→ **SET EXERCISE**
Please copy the records from the line containing "純樸的中寮,歡迎您來休閒 (161, 387)" through the line containing "Privacy Policy (341, 913)", inclusive, reproducing each line exactly.

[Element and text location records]
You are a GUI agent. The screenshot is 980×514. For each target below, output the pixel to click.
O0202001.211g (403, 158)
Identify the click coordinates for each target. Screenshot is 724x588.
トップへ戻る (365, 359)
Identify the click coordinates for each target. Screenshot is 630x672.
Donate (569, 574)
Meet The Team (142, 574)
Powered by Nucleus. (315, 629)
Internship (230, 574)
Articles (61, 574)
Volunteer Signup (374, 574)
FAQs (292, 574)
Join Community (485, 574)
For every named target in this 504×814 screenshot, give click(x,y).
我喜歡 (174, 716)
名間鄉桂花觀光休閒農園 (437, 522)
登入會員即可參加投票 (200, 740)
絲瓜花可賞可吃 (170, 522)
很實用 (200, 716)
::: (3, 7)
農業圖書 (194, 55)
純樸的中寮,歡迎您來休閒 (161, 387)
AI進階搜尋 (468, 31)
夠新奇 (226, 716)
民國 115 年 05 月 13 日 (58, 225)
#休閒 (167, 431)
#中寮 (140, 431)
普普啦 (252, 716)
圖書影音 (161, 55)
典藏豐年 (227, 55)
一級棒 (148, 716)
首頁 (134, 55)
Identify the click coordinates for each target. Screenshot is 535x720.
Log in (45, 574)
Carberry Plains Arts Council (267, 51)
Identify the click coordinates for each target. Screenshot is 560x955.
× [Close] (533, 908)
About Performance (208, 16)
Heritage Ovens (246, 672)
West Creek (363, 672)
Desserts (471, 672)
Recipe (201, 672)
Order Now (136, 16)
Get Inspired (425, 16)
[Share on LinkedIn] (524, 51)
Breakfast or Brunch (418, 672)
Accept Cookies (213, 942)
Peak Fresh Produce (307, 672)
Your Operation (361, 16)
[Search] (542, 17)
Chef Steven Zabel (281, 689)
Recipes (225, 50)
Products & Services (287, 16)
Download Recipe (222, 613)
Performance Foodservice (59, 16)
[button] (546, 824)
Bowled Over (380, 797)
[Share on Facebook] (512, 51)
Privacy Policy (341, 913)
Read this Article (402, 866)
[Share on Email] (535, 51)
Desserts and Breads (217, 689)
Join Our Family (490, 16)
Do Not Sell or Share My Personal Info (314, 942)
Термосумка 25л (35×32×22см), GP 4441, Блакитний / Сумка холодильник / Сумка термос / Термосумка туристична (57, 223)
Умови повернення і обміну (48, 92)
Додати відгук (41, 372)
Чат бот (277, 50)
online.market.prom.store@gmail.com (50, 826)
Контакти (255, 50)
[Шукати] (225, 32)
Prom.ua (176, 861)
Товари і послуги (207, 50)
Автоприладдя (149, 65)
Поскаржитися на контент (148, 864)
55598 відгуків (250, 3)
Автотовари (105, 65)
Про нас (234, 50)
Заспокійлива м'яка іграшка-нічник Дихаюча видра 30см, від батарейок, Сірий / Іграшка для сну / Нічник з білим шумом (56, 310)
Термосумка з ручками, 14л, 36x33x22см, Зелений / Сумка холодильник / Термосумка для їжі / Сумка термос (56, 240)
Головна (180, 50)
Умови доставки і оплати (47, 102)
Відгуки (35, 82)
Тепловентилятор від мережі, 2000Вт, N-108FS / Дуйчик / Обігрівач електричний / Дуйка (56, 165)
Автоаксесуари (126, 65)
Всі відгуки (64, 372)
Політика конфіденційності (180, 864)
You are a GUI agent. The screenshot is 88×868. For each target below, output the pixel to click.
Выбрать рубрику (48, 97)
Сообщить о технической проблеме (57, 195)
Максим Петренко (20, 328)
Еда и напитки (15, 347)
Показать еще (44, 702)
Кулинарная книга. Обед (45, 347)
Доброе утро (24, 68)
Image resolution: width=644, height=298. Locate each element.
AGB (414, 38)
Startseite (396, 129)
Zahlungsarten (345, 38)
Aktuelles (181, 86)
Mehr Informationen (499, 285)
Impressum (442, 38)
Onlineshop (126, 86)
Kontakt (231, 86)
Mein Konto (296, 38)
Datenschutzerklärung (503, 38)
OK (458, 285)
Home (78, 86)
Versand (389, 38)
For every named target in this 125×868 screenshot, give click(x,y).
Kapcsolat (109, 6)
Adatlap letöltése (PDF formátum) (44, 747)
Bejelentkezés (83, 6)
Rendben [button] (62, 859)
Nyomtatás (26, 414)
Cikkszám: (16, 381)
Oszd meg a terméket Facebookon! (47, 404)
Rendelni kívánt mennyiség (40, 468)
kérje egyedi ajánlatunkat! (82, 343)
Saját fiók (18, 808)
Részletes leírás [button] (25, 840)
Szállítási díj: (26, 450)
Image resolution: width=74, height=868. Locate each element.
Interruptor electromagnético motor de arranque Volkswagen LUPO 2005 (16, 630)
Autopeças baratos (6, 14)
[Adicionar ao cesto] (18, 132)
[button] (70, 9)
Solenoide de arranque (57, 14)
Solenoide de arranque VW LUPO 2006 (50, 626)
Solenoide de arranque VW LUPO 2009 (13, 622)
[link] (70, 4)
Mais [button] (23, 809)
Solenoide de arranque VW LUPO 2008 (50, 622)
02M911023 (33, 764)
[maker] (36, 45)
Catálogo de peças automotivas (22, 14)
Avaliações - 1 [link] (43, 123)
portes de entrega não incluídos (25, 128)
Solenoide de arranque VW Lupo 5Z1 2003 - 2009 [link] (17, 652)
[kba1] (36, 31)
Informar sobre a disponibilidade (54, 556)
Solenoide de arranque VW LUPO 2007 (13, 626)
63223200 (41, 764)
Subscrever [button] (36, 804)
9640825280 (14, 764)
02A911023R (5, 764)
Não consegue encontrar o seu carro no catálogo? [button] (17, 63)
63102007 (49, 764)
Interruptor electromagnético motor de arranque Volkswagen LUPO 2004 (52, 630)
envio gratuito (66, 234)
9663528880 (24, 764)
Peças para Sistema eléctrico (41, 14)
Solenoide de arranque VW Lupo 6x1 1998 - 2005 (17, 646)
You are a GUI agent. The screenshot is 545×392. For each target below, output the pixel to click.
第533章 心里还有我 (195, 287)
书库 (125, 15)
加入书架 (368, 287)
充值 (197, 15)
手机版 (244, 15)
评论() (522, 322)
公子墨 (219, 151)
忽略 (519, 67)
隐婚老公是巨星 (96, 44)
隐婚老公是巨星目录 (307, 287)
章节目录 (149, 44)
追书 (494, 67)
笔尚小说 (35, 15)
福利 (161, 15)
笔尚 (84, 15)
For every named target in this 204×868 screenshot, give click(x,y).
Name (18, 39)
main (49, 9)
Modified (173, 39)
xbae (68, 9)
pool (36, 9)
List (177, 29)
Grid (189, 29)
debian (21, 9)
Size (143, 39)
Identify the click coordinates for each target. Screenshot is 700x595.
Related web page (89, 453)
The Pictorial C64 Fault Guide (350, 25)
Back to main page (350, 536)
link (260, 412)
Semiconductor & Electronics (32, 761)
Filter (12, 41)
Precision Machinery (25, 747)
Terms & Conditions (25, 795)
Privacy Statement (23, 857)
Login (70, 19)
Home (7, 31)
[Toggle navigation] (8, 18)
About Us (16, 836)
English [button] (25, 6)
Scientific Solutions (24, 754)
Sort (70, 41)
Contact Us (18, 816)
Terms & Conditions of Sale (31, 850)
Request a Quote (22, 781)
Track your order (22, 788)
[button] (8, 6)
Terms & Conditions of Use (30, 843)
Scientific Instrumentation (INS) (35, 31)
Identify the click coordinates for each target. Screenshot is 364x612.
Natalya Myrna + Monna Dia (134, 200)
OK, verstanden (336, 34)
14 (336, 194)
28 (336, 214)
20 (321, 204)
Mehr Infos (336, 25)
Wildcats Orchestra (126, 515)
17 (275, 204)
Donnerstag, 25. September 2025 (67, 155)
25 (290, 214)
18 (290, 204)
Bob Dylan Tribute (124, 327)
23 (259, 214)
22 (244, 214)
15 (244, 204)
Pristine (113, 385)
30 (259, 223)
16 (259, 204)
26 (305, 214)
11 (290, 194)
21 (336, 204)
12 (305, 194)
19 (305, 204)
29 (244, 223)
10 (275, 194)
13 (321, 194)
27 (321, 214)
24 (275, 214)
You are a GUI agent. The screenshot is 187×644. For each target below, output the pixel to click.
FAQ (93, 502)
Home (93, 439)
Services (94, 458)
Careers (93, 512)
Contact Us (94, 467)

→ **EXERCISE ANSWER**
純樸的中寮,歡迎您來休閒 (161, 387)
AI進階搜尋 (468, 31)
夠新奇 (226, 716)
民國 115 年 05 月 13 日 (58, 225)
#休閒 (167, 431)
#中寮 (140, 431)
普普啦 (252, 716)
圖書影音 (161, 55)
典藏豐年 (227, 55)
一級棒 (148, 716)
首頁 (134, 55)
Identify the click coordinates for each target. Screenshot is 535x720.
Log in (45, 574)
Carberry Plains Arts Council (267, 51)
Identify the click coordinates for each target. Screenshot is 560x955.
× [Close] (533, 908)
About Performance (208, 16)
Heritage Ovens (246, 672)
West Creek (363, 672)
Desserts (471, 672)
Recipe (201, 672)
Order Now (136, 16)
Get Inspired (425, 16)
[Share on LinkedIn] (524, 51)
Breakfast or Brunch (418, 672)
Accept Cookies (213, 942)
Peak Fresh Produce (307, 672)
Your Operation (361, 16)
[Search] (542, 17)
Chef Steven Zabel (281, 689)
Recipes (225, 50)
Products & Services (287, 16)
Download Recipe (222, 613)
Performance Foodservice (59, 16)
[button] (546, 824)
Bowled Over (380, 797)
[Share on Facebook] (512, 51)
Privacy Policy (341, 913)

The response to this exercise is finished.